[Collected data entries]
- - - -

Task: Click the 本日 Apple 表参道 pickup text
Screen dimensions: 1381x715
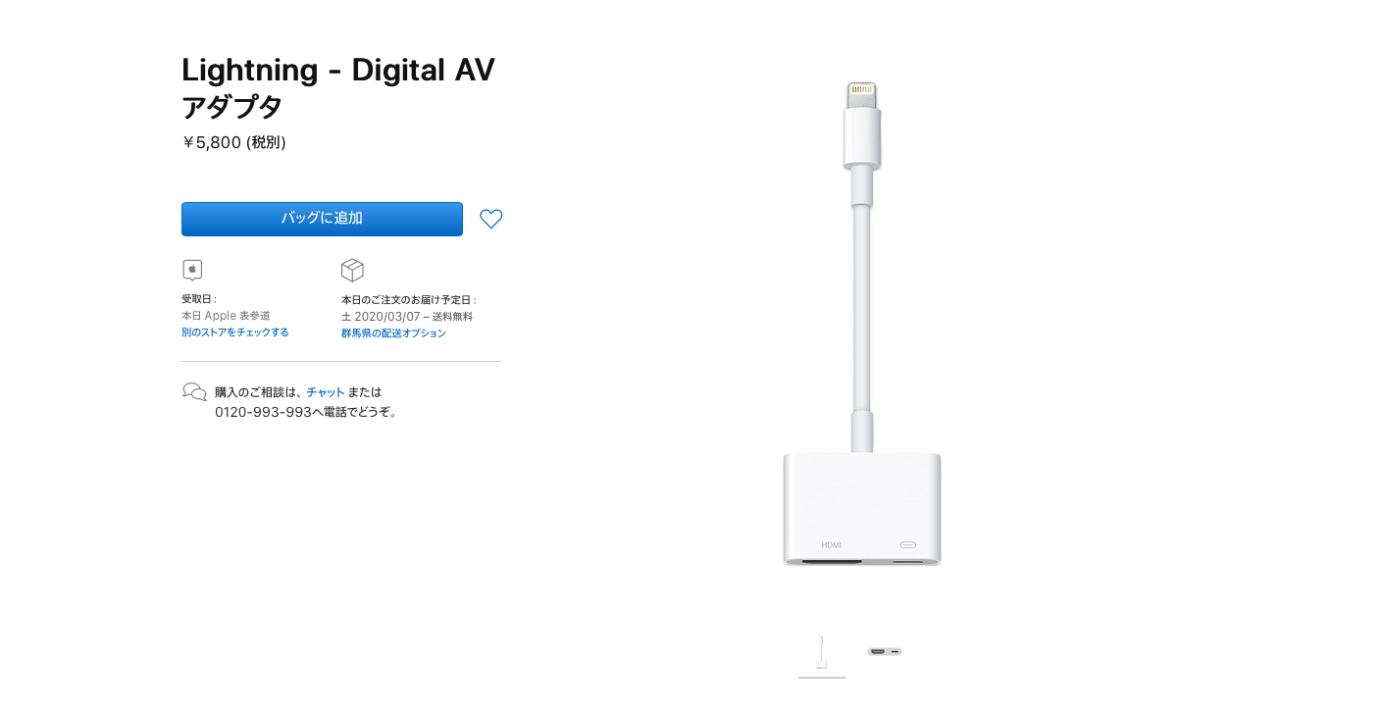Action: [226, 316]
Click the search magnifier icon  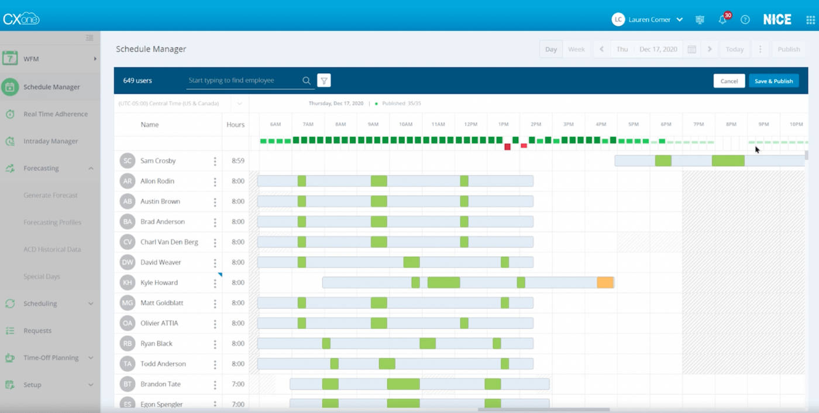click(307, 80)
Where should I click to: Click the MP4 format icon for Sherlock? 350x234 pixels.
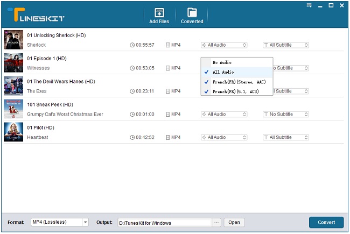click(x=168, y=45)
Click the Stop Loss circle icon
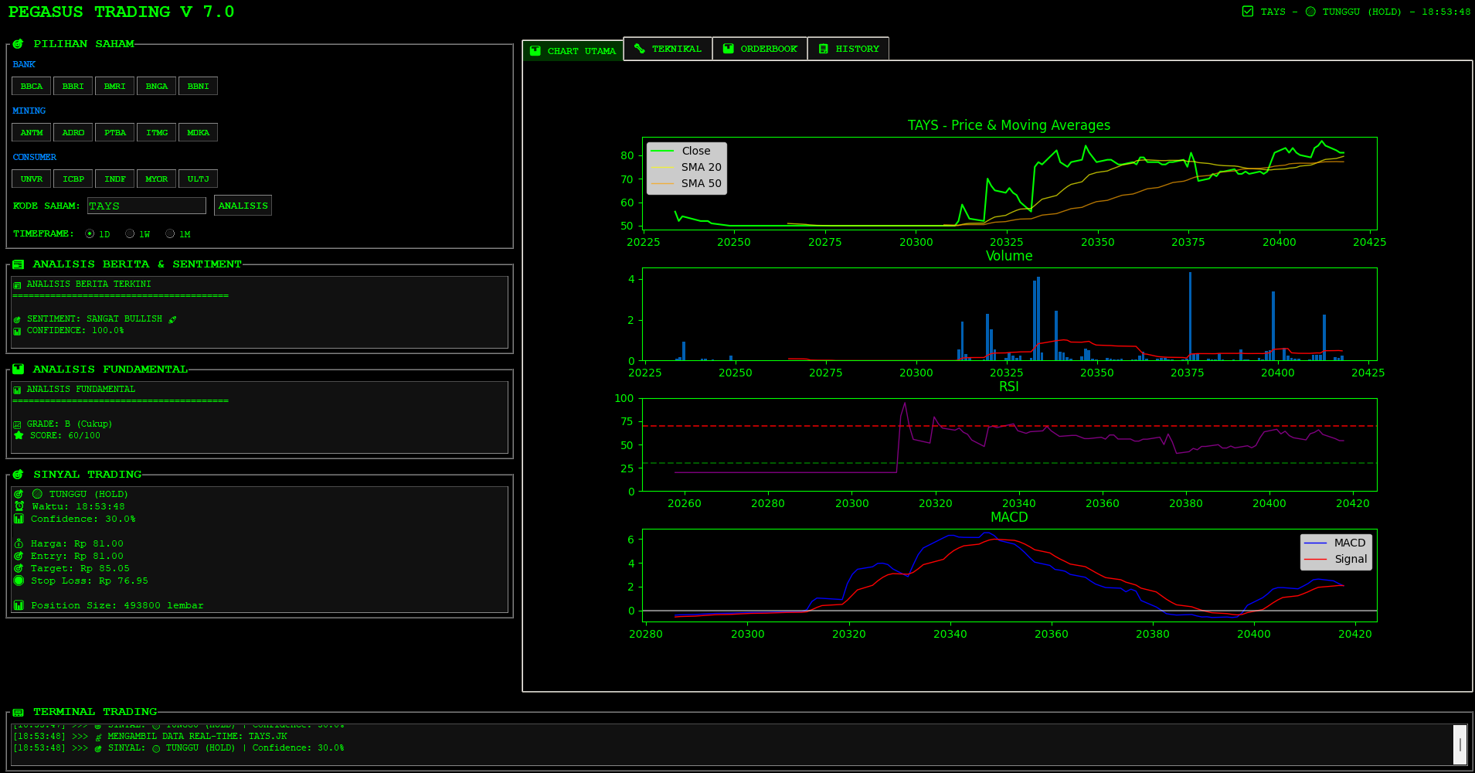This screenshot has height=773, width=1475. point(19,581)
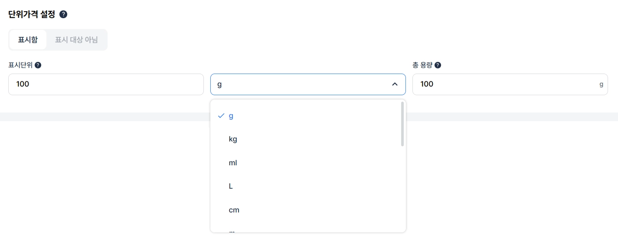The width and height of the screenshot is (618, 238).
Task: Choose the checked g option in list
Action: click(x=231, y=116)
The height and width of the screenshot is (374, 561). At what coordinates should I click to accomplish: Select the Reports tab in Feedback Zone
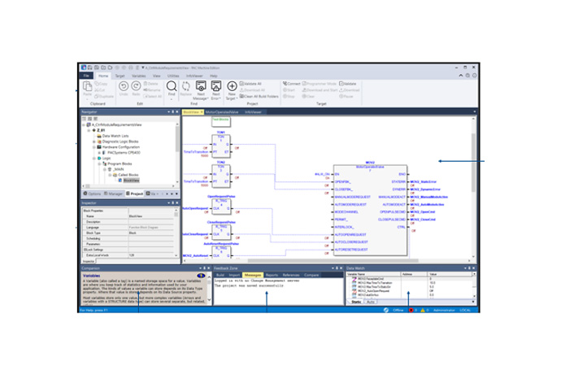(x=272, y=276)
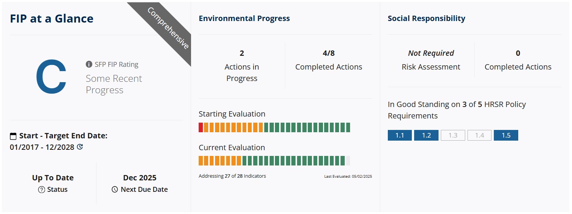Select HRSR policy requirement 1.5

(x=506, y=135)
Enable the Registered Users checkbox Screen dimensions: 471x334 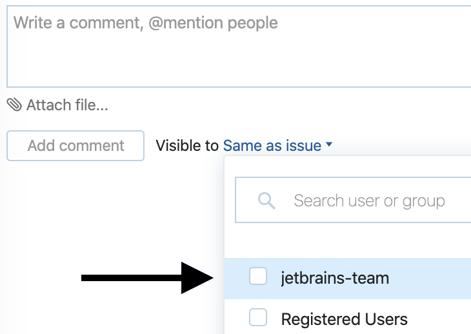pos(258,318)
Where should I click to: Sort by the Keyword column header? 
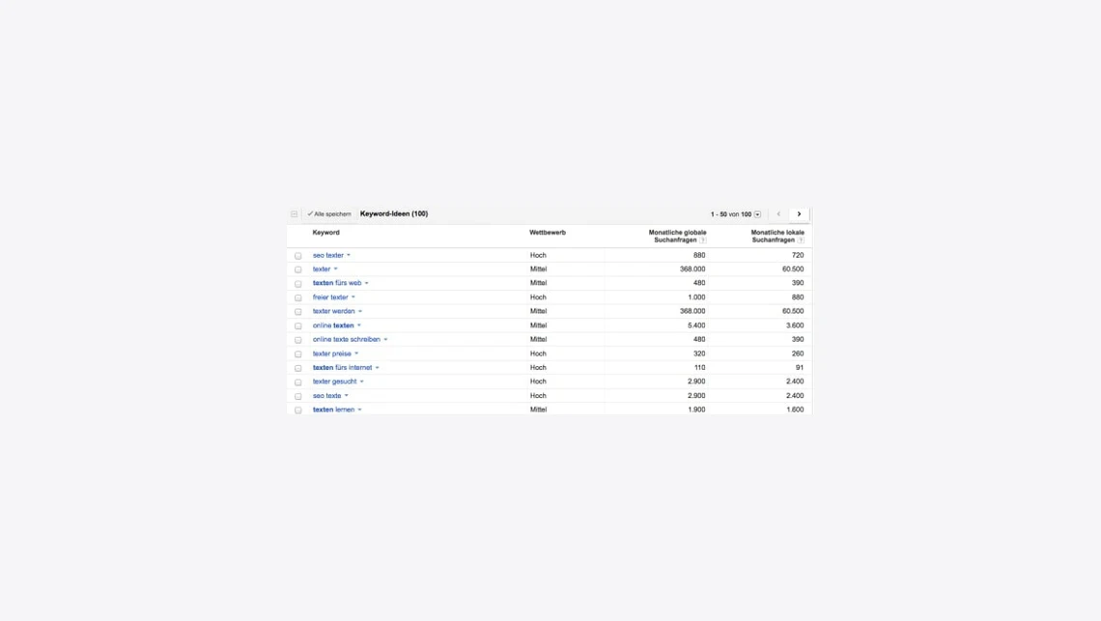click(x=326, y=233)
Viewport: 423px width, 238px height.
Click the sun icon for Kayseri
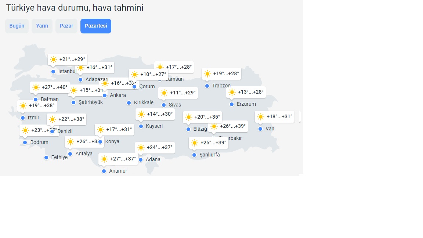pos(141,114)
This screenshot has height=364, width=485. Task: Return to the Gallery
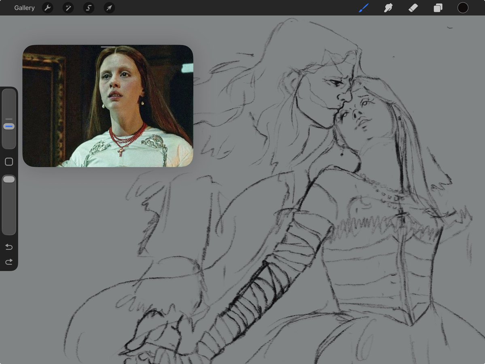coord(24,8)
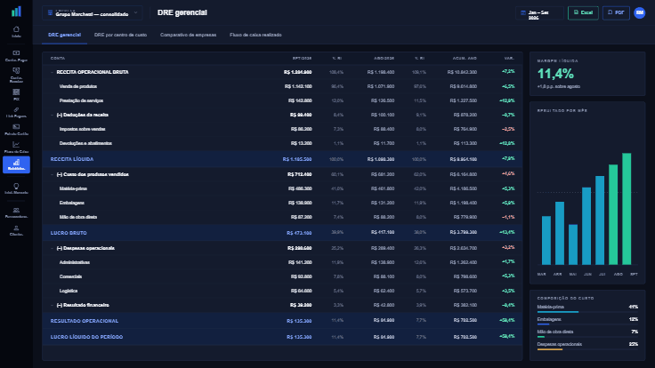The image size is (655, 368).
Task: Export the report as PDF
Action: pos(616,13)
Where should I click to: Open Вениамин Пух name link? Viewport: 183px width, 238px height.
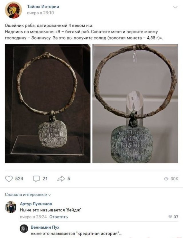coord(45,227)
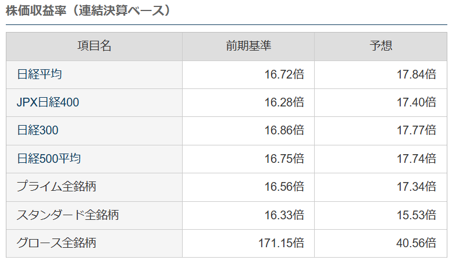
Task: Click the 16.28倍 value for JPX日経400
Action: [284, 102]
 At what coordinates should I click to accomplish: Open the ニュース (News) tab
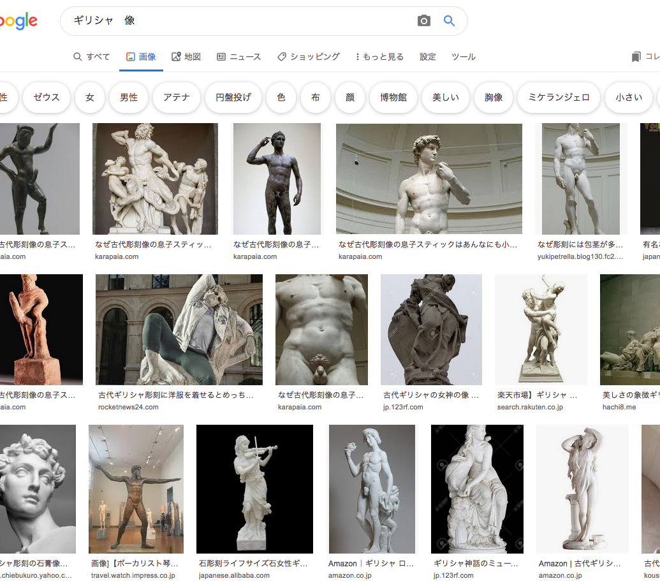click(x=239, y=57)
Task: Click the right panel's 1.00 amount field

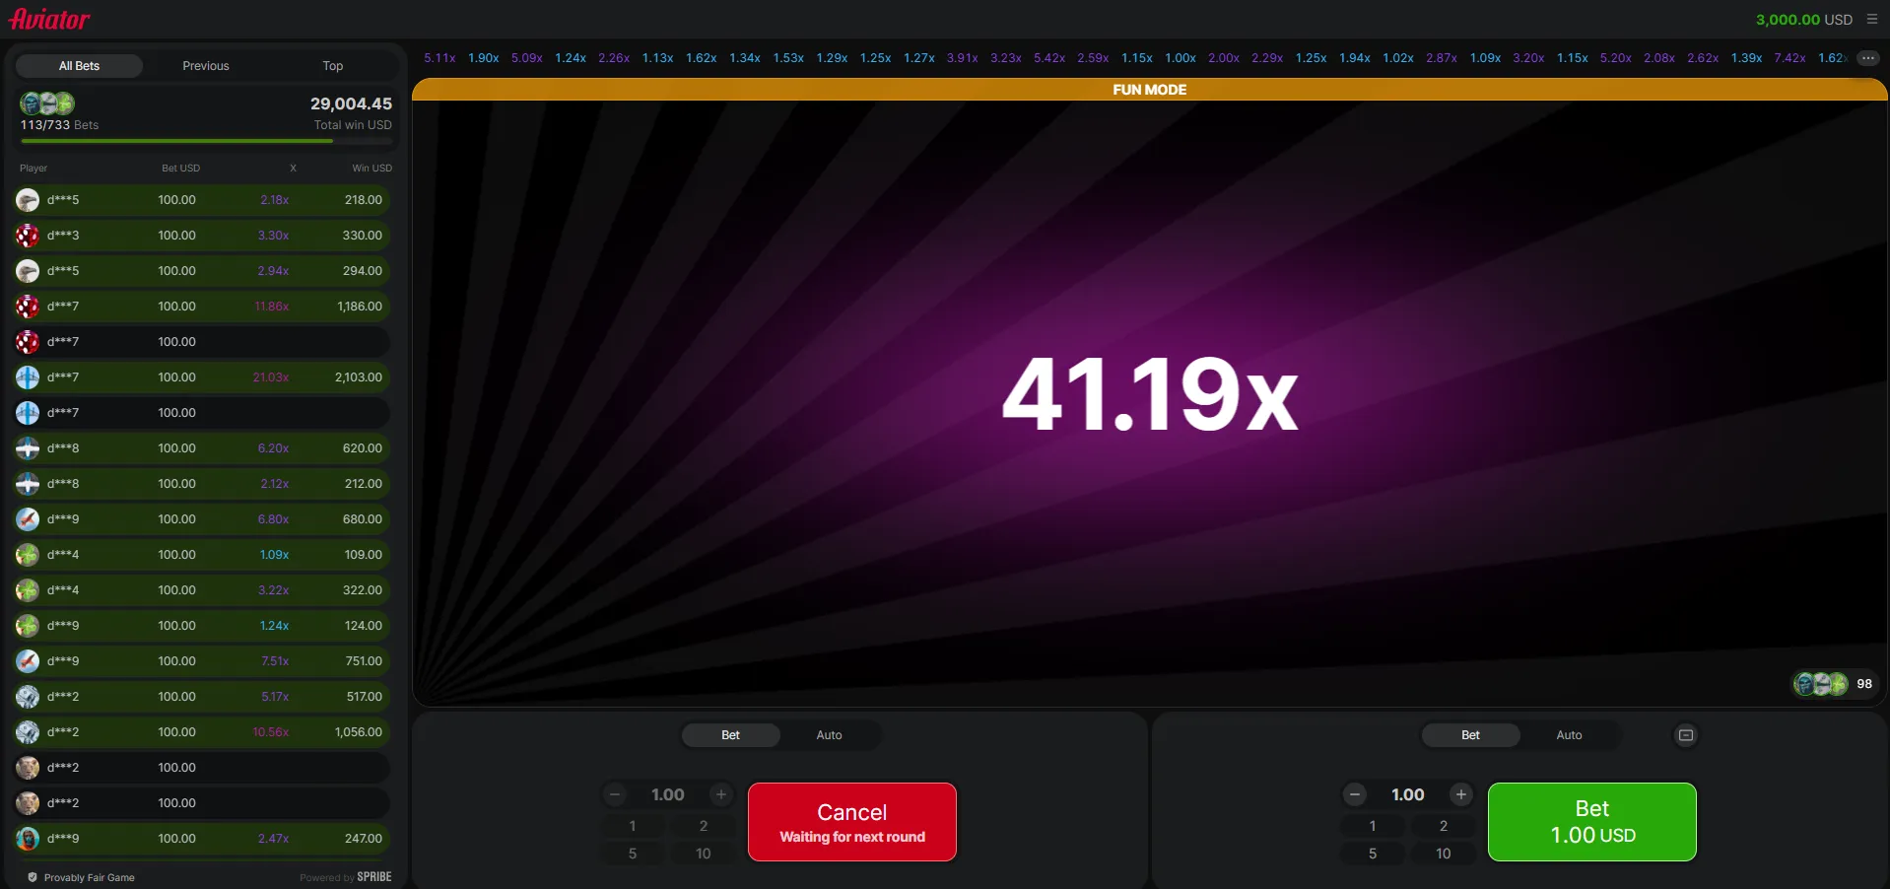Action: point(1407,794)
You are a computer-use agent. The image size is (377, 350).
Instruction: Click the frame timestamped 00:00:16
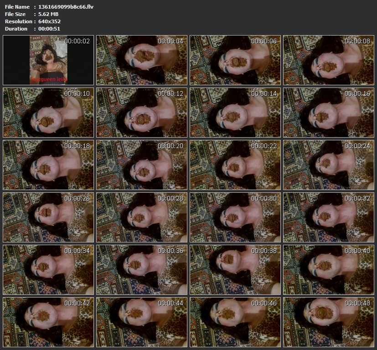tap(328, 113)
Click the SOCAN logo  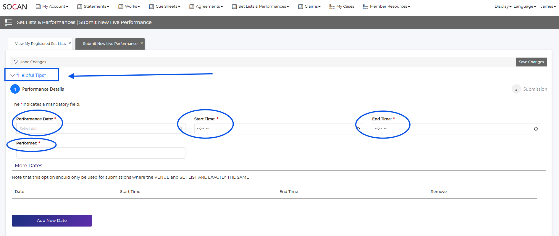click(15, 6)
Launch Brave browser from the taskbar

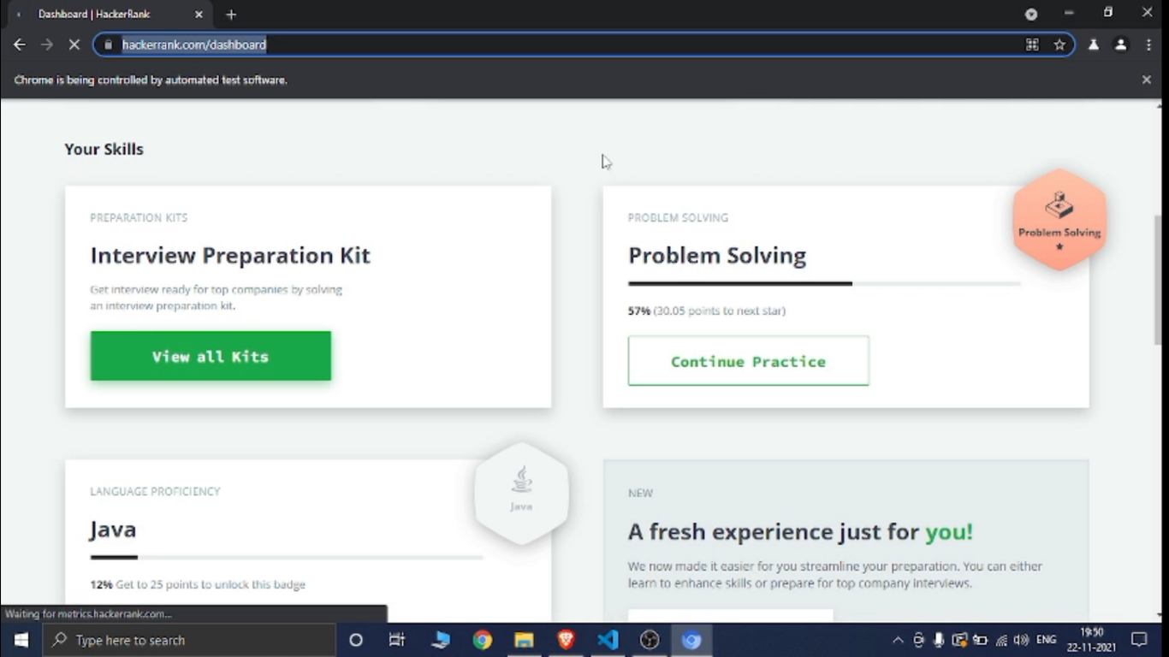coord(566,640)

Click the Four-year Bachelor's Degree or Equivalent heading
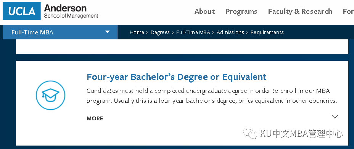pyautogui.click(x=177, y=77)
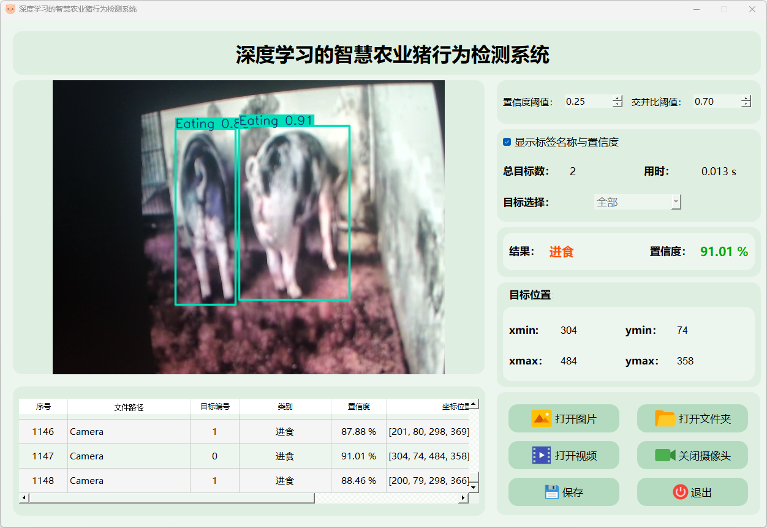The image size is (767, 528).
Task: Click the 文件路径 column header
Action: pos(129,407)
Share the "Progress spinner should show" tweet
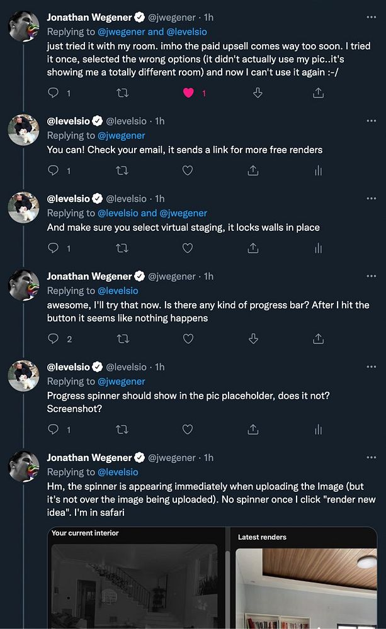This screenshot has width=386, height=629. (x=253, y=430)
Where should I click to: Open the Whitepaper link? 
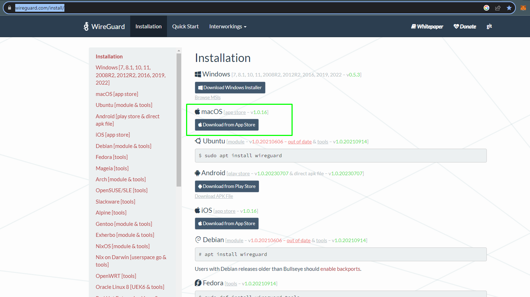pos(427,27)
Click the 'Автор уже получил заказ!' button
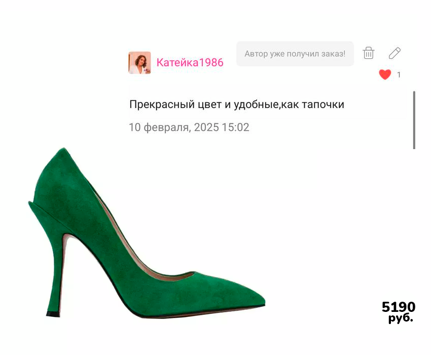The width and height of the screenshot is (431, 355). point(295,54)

- - - -

### Goal of the exercise
Your copy should hold exactly the lines from the one with "Where should I click to: Open the" through the final line of the records, both ends included, and no pictures.

### The answer
Where should I click to: Open the Whitepaper link? 
pos(427,27)
Click the 'Автор уже получил заказ!' button
The width and height of the screenshot is (431, 355). point(295,54)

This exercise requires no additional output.